So far, for me, Ni200 and Ti don't have very good characteristics as a vaping wire, I much prefer Kanthal for its versatility and ease of use. I like Ni200 and Ti equally for different reasons and I vape TC 90% of the time not because of the wire but because it really does protect me from nasty hits.

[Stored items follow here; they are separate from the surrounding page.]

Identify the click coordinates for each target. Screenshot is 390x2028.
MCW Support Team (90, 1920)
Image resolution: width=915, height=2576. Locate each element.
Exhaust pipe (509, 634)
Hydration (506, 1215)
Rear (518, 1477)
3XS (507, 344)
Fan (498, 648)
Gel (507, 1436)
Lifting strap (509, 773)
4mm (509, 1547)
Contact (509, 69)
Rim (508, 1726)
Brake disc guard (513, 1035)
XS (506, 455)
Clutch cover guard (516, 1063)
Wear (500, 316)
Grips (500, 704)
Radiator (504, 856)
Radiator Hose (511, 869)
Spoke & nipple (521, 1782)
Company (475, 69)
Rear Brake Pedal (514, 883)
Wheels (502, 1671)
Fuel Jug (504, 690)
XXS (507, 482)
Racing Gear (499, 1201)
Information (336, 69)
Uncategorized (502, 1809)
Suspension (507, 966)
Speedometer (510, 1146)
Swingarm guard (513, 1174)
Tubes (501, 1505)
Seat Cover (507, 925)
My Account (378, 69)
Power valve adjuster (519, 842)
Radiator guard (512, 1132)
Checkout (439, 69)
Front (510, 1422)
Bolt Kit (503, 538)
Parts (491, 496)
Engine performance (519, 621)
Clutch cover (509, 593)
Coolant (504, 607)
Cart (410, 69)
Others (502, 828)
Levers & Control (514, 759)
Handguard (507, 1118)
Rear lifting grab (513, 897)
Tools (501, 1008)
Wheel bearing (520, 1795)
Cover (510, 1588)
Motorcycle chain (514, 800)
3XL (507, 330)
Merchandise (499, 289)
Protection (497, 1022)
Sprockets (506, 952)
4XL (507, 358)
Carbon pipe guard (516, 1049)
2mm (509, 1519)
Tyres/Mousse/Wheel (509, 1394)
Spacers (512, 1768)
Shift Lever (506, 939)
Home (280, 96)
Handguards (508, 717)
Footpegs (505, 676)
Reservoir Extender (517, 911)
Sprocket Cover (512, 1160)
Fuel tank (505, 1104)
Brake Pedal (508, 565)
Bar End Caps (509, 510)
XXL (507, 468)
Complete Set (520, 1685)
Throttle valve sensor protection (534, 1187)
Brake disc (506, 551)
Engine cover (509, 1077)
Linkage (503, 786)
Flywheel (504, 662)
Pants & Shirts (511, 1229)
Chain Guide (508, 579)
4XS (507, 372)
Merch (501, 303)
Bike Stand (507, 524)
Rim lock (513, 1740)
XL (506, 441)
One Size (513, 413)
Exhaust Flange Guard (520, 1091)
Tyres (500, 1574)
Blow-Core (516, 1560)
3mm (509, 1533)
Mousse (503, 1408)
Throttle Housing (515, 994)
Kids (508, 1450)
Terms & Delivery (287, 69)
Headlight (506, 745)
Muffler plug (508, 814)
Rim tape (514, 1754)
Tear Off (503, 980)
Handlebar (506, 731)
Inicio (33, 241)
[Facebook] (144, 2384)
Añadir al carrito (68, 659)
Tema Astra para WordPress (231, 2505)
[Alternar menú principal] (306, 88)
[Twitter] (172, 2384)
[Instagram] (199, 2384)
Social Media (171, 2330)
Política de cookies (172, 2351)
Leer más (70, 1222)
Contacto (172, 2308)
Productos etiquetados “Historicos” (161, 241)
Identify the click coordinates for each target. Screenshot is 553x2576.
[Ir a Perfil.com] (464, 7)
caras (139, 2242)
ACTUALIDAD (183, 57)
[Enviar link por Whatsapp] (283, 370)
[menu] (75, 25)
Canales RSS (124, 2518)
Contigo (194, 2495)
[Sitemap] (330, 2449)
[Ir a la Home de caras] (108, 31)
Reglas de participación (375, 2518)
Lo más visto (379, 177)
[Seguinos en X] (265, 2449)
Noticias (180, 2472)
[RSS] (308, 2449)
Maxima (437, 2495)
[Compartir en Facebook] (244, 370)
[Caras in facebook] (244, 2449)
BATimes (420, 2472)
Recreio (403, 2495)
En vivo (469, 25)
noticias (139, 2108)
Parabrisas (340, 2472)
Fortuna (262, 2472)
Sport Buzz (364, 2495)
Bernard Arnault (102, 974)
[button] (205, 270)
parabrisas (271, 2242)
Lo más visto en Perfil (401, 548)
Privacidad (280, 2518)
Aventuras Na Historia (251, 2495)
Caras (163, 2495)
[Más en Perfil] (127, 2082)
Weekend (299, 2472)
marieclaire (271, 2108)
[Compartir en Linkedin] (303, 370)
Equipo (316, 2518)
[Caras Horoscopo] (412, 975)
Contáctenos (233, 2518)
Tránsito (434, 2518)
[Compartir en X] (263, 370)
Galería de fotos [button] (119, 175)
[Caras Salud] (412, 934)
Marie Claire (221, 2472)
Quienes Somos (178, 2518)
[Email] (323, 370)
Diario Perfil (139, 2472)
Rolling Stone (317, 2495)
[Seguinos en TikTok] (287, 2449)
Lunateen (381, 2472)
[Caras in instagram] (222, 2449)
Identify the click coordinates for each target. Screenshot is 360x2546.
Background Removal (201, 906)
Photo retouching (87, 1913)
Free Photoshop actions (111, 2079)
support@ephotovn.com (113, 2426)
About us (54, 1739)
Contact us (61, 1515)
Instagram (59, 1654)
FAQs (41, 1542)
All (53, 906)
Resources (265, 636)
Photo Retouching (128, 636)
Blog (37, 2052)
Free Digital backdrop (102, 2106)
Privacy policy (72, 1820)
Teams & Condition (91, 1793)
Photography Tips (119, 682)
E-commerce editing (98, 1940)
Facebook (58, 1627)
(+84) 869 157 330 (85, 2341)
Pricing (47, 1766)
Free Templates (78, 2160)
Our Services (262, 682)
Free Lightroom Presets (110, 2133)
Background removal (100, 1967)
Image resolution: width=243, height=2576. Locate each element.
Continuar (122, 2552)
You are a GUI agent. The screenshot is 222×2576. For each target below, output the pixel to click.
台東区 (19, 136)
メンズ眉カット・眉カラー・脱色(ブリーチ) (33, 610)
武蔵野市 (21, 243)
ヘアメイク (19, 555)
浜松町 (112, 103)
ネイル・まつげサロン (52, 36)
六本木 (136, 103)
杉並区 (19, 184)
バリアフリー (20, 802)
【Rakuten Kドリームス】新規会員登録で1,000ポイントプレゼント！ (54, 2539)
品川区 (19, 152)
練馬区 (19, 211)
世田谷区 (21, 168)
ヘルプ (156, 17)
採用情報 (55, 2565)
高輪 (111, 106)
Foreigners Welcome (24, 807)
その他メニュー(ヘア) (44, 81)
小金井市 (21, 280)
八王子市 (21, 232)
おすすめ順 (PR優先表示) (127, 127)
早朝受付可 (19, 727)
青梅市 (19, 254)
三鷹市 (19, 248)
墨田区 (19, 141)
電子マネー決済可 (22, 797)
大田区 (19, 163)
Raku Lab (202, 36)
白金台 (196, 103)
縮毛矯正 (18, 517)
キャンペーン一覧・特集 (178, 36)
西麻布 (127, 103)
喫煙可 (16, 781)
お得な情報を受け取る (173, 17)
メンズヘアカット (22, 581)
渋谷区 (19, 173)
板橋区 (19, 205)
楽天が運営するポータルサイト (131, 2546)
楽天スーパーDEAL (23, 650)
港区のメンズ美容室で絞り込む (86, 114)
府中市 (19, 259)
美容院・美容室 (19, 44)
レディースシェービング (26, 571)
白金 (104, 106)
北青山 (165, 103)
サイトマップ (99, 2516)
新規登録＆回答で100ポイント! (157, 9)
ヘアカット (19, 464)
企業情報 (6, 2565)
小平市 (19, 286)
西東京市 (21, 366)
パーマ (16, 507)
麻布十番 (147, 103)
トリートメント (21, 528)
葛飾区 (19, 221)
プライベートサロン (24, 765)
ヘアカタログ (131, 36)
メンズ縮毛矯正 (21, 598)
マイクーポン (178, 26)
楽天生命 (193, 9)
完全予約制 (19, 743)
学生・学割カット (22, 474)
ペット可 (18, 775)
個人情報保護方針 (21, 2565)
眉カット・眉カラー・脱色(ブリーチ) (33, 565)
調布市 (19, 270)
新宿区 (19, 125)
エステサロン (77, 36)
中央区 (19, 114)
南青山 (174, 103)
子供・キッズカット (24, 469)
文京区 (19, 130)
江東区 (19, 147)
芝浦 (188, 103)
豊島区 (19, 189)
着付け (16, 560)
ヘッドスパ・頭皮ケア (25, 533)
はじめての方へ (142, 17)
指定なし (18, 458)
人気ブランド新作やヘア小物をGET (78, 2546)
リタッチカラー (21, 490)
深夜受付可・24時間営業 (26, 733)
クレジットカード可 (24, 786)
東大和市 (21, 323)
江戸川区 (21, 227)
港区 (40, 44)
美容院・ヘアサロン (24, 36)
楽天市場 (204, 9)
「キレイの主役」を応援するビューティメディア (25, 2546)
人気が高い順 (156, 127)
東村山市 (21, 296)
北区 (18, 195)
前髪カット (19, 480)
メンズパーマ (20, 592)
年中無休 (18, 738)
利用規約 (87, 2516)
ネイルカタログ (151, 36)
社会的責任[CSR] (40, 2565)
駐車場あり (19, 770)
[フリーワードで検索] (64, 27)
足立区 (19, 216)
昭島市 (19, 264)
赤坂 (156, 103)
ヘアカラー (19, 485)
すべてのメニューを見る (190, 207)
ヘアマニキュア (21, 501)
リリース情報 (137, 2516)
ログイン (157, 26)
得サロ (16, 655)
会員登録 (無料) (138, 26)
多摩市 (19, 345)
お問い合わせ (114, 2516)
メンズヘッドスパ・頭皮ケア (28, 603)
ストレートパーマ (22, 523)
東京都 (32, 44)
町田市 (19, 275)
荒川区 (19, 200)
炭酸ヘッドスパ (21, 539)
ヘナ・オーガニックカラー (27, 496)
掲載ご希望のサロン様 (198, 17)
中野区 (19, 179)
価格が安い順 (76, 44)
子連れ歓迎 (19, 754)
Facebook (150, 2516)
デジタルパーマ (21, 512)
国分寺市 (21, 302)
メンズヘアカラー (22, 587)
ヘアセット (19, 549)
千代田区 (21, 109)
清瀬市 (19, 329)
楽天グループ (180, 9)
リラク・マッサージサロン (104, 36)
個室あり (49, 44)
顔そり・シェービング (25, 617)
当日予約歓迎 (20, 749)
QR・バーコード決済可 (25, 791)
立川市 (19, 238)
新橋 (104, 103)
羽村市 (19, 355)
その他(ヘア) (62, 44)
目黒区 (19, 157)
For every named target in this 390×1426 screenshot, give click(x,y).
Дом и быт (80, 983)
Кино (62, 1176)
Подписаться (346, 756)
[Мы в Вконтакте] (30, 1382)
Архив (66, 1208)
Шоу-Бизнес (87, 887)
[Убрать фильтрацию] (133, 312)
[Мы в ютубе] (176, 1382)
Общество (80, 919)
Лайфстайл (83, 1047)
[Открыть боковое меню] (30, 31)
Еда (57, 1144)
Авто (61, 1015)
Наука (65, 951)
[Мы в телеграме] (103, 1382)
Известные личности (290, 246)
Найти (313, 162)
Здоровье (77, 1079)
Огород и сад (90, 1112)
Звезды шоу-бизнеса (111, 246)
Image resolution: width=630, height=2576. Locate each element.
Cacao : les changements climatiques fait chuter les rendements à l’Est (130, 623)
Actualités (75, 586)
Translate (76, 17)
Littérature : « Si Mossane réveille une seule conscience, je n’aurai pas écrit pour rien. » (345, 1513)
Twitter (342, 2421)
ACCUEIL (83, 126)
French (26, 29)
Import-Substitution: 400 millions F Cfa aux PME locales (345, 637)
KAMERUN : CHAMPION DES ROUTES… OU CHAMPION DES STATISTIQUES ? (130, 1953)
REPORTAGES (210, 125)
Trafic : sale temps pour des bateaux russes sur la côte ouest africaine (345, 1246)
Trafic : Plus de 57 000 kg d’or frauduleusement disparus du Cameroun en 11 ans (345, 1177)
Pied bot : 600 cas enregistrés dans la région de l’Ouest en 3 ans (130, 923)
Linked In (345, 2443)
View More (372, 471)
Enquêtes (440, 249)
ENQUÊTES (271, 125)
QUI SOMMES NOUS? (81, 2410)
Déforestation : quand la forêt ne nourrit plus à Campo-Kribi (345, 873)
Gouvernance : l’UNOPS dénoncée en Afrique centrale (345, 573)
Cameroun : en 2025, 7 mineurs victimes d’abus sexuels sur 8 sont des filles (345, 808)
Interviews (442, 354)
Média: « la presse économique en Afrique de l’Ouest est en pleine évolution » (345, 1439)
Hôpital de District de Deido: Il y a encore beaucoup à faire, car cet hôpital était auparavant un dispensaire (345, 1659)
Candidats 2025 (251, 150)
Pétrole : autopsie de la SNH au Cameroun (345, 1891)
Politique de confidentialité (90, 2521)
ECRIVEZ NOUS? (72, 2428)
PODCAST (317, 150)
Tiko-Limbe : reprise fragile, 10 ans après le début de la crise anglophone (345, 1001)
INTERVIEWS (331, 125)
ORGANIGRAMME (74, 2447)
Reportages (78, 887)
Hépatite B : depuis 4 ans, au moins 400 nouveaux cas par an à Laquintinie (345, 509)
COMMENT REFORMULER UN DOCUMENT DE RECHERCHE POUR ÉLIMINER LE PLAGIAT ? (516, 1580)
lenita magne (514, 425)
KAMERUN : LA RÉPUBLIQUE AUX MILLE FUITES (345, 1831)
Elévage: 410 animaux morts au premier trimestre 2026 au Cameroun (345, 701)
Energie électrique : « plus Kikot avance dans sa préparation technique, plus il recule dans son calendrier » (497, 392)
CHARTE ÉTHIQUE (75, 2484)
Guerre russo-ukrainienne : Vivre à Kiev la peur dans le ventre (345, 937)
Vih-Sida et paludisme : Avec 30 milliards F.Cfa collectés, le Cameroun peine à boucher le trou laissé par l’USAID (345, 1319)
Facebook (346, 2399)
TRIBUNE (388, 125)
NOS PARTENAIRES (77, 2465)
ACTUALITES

Please god can you send us a TC Kanthal mod?.

K thanks bye x.


----------



## Andre (15/12/15)

Sprint said:


> Ni200 in my experience develops hot spots in the middle of the coil if touching and there is nothing you can do to stop it.
> 
> So far, for me, Ni200 and Ti don't have very good characteristics as a vaping wire, I much prefer Kanthal for its versatility and ease of use. I like Ni200 and Ti equally for different reasons and I vape TC 90% of the time not because of the wire but because it really does protect me from nasty hits.
> 
> ...


Try NiFe48. All the attributes of Kanthal, but can be used for TC: http://www.zivipf.com/epages/638622...h=/Shops/63862298/Categories/Heizdraht/NiFe48


----------



## capetocuba (15/12/15)

Andre said:


> Try NiFe48. All the attributes of Kanthal, but can be used for TC: http://www.zivipf.com/epages/638622...h=/Shops/63862298/Categories/Heizdraht/NiFe48


I have been looking at this http://www.stealthvape.co.uk/wire/NiFe30-wire


----------



## Andre (15/12/15)

capetocuba said:


> I have been looking at this http://www.stealthvape.co.uk/wire/NiFe30-wire


Not as good as the NiFe48 (52) for TC apparently.

Reactions: Thanks 1


----------